好きになることは良いことの筈なのに、何で謝るんだろうって。
でも、ようやくその答えがわかった。
私は親友の彼氏を好きになってしまったのだから......
親友は可愛くて頭が良くて、皆に優しい。彼氏も格好良くて運動抜群、周りへの気遣いがしっかりしてる。
2人はお似合いだから、私が口を挟むまでもない。
いつも凄く幸せそうで、笑顔が眩しい。
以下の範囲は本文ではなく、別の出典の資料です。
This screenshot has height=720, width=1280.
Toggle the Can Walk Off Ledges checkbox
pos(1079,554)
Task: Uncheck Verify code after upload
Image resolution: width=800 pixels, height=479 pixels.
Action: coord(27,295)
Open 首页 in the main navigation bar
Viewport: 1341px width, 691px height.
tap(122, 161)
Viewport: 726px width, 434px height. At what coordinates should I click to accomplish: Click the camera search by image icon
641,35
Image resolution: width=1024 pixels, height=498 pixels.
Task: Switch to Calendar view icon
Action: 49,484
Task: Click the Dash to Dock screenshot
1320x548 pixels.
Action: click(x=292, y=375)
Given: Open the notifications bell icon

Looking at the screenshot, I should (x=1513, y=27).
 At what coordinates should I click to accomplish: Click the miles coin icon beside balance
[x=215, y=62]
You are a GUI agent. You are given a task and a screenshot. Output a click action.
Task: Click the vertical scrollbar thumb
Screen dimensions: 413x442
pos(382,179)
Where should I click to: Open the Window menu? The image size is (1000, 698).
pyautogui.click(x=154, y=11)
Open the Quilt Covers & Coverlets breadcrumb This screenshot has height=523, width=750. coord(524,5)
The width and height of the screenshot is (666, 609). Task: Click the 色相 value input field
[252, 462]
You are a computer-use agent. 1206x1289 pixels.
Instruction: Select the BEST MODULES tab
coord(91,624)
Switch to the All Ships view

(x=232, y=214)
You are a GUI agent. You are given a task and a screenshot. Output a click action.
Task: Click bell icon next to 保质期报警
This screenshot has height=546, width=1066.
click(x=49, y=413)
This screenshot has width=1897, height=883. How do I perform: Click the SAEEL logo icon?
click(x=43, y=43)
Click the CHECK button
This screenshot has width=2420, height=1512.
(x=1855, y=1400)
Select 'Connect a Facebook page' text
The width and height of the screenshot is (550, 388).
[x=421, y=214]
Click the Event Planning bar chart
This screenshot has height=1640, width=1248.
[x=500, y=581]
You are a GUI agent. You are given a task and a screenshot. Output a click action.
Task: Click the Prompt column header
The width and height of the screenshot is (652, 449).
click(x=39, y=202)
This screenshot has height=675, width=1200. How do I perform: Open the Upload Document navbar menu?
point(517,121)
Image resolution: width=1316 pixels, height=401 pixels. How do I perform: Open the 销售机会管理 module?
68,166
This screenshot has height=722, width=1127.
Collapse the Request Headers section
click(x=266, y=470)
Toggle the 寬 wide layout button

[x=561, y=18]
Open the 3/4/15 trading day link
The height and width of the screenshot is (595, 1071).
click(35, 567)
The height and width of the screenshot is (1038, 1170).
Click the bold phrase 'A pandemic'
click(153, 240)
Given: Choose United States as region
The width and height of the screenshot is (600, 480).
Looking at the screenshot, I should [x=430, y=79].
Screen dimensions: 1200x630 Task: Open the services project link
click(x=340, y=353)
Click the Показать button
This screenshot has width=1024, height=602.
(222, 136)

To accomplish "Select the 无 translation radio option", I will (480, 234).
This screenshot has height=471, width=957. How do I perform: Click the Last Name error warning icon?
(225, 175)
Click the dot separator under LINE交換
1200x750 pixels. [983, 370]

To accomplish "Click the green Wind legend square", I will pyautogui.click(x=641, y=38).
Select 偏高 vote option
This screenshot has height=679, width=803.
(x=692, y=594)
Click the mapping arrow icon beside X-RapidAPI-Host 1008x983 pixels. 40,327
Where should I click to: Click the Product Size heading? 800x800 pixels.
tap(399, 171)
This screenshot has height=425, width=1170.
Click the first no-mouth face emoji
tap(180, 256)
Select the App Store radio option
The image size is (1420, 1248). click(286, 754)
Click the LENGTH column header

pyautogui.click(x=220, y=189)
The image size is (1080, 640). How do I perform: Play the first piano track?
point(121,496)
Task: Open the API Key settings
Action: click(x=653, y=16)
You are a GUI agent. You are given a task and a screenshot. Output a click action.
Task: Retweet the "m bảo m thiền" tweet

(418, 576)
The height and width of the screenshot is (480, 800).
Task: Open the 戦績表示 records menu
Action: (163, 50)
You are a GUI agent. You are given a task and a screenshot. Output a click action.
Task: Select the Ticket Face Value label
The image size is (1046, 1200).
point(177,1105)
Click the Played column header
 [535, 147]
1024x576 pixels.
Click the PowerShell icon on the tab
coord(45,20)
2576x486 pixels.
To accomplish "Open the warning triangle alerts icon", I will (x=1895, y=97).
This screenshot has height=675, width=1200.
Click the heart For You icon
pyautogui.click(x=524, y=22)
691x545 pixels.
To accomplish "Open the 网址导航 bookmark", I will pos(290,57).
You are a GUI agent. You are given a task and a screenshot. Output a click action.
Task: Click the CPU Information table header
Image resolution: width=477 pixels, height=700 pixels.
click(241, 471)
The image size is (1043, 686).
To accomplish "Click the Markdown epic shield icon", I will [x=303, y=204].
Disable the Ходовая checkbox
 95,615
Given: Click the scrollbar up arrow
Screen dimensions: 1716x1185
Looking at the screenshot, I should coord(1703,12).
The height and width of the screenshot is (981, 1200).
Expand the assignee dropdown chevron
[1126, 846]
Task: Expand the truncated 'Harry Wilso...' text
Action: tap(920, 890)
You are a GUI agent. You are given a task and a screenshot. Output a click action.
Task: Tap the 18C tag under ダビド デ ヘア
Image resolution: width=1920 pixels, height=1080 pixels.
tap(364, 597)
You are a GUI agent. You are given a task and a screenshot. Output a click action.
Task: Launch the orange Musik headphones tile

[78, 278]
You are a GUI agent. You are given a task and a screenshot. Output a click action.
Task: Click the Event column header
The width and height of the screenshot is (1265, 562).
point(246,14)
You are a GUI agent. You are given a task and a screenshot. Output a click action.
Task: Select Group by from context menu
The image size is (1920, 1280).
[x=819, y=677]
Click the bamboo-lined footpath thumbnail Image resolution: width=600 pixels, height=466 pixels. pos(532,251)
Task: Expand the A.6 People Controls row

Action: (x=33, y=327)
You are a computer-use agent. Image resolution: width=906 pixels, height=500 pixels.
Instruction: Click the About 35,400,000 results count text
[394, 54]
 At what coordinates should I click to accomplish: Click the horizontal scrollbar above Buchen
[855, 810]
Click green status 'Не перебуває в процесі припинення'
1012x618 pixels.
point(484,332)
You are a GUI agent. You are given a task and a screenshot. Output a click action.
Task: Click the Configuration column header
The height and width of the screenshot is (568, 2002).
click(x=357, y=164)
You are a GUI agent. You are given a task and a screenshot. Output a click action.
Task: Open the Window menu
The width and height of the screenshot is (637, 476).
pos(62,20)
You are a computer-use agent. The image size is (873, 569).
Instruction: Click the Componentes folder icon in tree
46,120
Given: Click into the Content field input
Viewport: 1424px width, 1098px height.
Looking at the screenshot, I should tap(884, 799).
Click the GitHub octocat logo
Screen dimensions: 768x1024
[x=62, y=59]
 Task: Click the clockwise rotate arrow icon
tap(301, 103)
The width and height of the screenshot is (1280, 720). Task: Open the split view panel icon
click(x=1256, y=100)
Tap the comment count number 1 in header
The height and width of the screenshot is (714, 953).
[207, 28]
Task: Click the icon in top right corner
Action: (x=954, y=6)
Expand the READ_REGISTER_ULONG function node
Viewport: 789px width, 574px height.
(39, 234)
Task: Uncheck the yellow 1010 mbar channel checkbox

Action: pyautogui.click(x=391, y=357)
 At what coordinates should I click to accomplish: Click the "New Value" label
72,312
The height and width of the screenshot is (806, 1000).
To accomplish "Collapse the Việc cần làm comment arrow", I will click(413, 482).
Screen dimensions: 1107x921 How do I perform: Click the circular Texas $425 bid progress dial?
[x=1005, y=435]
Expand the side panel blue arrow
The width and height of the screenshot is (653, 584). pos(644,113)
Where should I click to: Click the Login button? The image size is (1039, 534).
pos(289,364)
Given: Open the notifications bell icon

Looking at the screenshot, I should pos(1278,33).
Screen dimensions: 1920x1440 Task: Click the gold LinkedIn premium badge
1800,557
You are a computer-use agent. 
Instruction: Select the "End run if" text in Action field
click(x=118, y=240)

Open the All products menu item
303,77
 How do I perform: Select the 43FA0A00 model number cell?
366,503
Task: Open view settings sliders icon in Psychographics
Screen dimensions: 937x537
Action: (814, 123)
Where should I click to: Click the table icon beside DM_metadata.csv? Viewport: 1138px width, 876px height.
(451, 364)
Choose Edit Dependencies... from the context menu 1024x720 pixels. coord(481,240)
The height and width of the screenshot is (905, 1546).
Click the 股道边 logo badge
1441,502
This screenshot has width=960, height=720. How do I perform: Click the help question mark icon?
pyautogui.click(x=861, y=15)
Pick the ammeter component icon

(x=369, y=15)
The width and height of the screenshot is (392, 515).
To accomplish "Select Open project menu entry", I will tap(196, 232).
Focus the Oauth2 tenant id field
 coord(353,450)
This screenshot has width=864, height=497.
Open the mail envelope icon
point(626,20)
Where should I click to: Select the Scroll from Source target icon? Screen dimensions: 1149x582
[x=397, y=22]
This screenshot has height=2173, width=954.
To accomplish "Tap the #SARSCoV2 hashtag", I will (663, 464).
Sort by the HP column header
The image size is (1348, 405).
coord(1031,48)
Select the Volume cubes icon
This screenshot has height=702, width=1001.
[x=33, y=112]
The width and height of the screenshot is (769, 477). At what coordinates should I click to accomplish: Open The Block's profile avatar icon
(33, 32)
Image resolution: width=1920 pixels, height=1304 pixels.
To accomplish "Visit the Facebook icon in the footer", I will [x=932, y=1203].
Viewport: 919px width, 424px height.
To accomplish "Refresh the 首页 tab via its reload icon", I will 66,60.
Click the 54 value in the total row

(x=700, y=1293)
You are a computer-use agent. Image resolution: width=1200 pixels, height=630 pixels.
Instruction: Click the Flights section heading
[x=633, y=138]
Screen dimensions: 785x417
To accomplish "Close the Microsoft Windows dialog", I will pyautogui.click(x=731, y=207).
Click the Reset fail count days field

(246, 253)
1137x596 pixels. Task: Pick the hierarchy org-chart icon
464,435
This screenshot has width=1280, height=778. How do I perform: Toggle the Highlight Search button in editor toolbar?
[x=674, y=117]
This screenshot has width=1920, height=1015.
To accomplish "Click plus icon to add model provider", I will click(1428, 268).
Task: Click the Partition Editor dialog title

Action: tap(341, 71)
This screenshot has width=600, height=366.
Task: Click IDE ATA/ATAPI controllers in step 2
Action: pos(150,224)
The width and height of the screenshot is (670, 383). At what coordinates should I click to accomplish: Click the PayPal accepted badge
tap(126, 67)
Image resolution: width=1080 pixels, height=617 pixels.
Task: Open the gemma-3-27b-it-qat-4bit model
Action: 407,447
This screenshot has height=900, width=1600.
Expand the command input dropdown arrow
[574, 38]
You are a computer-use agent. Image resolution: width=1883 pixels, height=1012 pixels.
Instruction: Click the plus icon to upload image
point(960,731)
近付かない方がいいからって気を遣おうとしていると、声を掛けてくれる。
3人でいるのは気まずくて、2人が付き合いだしてからは彼氏の親友と4人で過ごすのが日課になっていた。
「なあ、バレンタイン近いけどさ、お前何すんの?」
「何って。まあ、デートはするつもりだけど?」
親友が顧問に呼ばれて席を外している間に、もうすぐのバレンタインの話が出てきた。やっぱり2人で過ごすつもりか......去年までは親友といるのが普通だったからか少し寂しく感じる。
「そうそう、プレゼントって何渡せばいいと思う?」
「え?」
ぼーっとしていたせいか、変な声を出してしまった。ちゃんと聞いてないのバレバレ。
「これとかどう?」
雑誌を広げ、親友が好きそうなものを指差す。これなら多分喜んでくれる。
「あー、そういうの好きなんだ。有り難うな」
嬉しそうに笑みを浮かべたかと思うと、軽く頭を撫でられた。待って、何でそういうことするの?少し顔が熱くなるのを感じ俯いていると、親友が帰ってきた。
「あ、お帰り」
「ただいまっ」
表情が明らかに違う。好きじゃないなら勘違いさせるような行動とらないでよ。変に意識するでしょう?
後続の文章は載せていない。